Todo parecían dudas y drama a mediados de Agosto. El Manchester United había caído frente al Brighton&Hove Albion en casa en la jornada inaugural y había sido goleado por un estruendoso 4-0 frente al Brentford. Entonces, los Red Devils se midieron frente al Liverpool y sacaron el Clásico del fútbol inglés adelante con un convincente 2-1 frente a su eterno rival para empezar el itinerario de cuatro victorias consecutivas que aglutinan ahora.
Llega la Europa League y el duelo inaugural frente a la Real Sociedad. Para el equipo mancuniano, claro, la prioridad es alcanzar uno de los cuatro primeros puestos de la Premier League que le darían acceso a la Liga de Campeones de la temporada que viene (aunque también podrían conseguirlo ganando la Europa League). Se esperan rotaciones en el equipo de Erik Ten Hag. Y habrá que ver si Cristiano Ronaldo es titular. El portugués es suplente hasta el momento. Y su ausencia en el once la justifica el técnico holandés entre la escasa pretemporada del luso y el buen rendimiento de los que sí juegan (doblete y asistencia frente al Arsenal para Rashford y gol para Antony en el debut).
El entrenador neerlandés ha ido flexibilizándose con el paso de las semanas y los partidos. Tras las dos primeras derrotas, el Manchester United ha acumulado los cuatro partidos consecutivos con victoria teniendo menos posesión de balón que el rival (30% frente al Liverpool, 48% frente al Southampton, 46% frente al Leicester City y 39% contra el Arsenal). La Premier League es un entorno singular y el nuevo inquilino del banquillo de Old Trafford se ha dado cuenta de ello con bastante rapidez.
El Manchester United sigue viviendo en periodo de transición desde la marcha de Sir Álex Ferguson hace ya casi una década. Los últimos títulos llegaron de la mano de Mourinho y, desde entonces, con Solskjaer y Rangnick el club siguió pululando por un desierto sin títulos ni alegrías. Las incorporaciones de Casemiro, Eriksen, Antony, Malacia y Lisandro Martínez están por calibrarse. Aunque la resiliencia mostrada en el inicio de campaña parece un buen síntoma.
La Europa League será un campo de pruebas para el equipo inglés, especialmente en la fase de grupos. Más allá del interesante duelo con la Real Sociedad, el resto de partidos deben ser un trámite para los Diablos Rojos que quieren recuperar paulatinamente el prestigio perdido. Y para ello solo tienen una opción: ganar. La que han tomado en los últimos cuatro partidos. A pesar de su desorientación a nivel institucional, el United llega al alza.

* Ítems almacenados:
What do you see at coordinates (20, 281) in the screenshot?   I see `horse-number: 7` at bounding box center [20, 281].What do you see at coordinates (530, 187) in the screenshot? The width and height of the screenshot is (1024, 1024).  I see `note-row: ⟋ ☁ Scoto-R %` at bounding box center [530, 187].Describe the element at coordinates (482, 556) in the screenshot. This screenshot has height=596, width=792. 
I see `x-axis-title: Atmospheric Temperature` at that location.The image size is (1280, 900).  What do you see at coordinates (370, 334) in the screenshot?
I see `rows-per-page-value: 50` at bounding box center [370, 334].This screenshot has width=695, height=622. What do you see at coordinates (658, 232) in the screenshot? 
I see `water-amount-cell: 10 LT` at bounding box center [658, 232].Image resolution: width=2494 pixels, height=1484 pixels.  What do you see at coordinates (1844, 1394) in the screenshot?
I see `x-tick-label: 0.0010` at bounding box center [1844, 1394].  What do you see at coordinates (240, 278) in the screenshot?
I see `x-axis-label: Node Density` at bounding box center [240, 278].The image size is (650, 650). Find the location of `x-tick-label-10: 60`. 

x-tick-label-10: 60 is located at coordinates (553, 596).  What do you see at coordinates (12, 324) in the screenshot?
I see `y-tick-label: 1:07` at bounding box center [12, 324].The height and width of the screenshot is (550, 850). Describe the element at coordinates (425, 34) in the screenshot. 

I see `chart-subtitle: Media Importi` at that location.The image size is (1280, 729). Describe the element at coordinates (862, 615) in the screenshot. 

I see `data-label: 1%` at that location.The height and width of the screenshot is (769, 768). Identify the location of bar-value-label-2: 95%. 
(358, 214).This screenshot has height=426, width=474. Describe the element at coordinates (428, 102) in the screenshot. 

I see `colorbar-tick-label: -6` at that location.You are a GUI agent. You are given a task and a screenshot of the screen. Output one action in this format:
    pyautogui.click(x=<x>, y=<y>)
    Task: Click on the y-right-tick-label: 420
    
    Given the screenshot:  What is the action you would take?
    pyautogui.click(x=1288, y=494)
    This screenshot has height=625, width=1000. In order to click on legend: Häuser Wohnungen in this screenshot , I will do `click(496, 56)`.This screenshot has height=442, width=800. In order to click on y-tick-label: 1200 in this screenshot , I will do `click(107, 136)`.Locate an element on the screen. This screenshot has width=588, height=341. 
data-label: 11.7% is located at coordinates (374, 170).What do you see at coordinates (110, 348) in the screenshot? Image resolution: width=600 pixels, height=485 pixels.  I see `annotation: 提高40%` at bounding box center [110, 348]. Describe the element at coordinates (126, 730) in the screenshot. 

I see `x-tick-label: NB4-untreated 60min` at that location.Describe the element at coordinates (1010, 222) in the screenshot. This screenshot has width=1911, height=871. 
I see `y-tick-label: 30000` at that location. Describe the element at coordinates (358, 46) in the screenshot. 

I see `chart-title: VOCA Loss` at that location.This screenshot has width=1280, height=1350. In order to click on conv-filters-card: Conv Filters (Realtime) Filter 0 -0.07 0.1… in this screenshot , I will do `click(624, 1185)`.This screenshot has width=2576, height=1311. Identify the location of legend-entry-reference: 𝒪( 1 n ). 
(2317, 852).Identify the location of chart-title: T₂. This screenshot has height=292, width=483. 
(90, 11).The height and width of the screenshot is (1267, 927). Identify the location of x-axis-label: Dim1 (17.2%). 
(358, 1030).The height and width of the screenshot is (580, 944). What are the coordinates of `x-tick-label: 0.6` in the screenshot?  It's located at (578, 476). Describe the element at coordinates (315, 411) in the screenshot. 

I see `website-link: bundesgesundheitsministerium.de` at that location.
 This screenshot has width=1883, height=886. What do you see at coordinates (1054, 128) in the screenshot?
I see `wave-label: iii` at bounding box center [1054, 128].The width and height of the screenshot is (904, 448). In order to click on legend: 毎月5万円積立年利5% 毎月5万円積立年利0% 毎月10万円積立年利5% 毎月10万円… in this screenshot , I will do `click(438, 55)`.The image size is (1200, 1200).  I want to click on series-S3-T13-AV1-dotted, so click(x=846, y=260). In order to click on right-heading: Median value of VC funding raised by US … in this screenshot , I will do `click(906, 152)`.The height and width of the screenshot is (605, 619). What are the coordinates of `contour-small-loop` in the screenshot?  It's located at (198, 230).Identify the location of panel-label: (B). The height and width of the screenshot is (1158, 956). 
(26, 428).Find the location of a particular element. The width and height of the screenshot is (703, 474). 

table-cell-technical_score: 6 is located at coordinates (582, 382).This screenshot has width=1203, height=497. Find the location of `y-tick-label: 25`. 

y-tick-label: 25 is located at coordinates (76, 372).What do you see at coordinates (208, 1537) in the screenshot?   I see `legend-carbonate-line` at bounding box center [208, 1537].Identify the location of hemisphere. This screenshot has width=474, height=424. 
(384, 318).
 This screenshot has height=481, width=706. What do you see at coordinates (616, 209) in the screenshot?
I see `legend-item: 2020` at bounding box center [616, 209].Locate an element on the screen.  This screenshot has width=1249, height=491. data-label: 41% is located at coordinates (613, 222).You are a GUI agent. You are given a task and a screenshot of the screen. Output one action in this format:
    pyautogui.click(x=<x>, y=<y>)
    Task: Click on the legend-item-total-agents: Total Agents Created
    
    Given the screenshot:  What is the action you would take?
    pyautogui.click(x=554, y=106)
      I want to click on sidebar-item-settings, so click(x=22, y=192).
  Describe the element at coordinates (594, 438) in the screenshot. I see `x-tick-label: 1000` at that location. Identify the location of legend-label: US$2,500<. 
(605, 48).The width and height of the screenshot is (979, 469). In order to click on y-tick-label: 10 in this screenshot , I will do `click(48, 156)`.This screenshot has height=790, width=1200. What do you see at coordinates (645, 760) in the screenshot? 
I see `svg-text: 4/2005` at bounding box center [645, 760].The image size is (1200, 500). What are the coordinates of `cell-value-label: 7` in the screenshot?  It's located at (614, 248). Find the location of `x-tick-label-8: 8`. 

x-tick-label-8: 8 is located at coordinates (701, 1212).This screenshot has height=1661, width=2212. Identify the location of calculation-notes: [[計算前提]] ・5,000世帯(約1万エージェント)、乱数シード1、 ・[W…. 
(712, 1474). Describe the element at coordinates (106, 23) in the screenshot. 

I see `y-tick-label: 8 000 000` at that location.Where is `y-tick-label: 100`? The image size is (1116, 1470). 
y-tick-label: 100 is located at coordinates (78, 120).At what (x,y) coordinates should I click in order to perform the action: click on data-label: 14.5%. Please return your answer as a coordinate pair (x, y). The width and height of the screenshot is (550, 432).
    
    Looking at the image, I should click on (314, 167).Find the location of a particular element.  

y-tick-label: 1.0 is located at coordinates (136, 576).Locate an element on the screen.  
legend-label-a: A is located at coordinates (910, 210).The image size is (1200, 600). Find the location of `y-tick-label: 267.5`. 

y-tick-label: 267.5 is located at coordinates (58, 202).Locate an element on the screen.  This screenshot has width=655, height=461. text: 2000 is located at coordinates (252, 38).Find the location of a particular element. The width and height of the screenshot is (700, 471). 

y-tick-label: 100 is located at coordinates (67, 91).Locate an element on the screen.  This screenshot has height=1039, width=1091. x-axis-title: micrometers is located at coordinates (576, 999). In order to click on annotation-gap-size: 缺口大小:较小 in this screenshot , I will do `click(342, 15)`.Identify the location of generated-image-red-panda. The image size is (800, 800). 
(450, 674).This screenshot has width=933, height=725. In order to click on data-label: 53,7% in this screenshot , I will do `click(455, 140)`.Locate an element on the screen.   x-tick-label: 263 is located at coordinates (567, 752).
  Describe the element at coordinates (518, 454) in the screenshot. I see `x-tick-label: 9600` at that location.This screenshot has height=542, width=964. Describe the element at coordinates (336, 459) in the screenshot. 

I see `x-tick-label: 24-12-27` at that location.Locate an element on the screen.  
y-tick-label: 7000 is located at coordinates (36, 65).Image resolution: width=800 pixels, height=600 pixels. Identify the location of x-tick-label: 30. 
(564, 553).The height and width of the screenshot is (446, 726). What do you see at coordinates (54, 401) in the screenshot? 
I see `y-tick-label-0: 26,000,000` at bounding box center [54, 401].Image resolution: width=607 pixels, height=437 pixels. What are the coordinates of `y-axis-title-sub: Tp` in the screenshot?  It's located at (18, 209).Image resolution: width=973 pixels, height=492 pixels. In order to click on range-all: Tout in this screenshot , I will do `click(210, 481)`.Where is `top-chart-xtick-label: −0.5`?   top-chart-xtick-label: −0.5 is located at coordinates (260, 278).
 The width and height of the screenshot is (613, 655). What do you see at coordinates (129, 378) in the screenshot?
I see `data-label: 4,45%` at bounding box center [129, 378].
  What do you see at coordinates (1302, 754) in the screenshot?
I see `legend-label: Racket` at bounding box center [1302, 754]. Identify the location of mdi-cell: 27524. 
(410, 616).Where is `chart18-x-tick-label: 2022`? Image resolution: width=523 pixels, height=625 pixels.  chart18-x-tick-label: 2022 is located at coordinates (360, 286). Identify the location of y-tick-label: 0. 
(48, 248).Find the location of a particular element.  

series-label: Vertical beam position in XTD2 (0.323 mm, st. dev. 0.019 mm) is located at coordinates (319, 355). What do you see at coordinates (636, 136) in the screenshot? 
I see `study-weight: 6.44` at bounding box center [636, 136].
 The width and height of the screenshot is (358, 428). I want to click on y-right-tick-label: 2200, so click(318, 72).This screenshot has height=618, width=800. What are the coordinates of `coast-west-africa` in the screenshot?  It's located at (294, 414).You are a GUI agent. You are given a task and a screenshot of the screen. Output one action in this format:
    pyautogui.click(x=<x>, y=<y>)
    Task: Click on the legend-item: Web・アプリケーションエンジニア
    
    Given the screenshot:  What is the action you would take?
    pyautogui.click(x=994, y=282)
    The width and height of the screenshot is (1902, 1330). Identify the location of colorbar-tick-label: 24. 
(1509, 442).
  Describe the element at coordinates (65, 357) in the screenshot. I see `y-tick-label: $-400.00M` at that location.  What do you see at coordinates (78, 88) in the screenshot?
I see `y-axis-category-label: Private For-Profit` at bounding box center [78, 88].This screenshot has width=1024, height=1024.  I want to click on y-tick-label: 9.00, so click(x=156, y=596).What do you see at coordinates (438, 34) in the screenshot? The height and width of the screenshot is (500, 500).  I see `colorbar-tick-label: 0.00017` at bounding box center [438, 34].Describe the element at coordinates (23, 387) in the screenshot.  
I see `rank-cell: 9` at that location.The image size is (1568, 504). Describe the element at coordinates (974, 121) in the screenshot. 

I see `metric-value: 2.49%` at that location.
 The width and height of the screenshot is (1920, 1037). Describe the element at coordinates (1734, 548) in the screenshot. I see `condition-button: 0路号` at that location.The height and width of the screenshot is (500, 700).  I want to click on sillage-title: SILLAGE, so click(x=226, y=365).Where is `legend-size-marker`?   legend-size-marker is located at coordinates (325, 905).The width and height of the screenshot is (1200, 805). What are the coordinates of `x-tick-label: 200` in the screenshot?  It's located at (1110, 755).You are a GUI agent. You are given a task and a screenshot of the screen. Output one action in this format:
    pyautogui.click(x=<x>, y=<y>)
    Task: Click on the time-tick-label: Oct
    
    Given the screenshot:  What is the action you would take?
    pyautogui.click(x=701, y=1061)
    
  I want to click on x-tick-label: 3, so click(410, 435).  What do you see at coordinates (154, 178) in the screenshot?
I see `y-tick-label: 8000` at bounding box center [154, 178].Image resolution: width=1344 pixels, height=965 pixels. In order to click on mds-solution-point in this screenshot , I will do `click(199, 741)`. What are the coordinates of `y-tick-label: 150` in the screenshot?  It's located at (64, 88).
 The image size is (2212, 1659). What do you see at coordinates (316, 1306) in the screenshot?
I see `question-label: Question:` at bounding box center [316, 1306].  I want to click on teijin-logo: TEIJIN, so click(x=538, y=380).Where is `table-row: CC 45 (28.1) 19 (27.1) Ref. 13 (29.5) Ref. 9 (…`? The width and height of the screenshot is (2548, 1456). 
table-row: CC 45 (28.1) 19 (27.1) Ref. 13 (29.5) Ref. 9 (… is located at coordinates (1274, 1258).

* Objetivo:
Transcribe del texto sobre el Manchester United todo lo que va desde "El Manchester United sigue" hasta "un buen síntoma.", ambos incluidos.

* Resultado del ejercicio:
El Manchester United sigue viviendo en periodo de transición desde la marcha de Sir Álex Ferguson hace ya casi una década. Los últimos títulos llegaron de la mano de Mourinho y, desde entonces, con Solskjaer y Rangnick el club siguió pululando por un desierto sin títulos ni alegrías. Las incorporaciones de Casemiro, Eriksen, Antony, Malacia y Lisandro Martínez están por calibrarse. Aunque la resiliencia mostrada en el inicio de campaña parece un buen síntoma.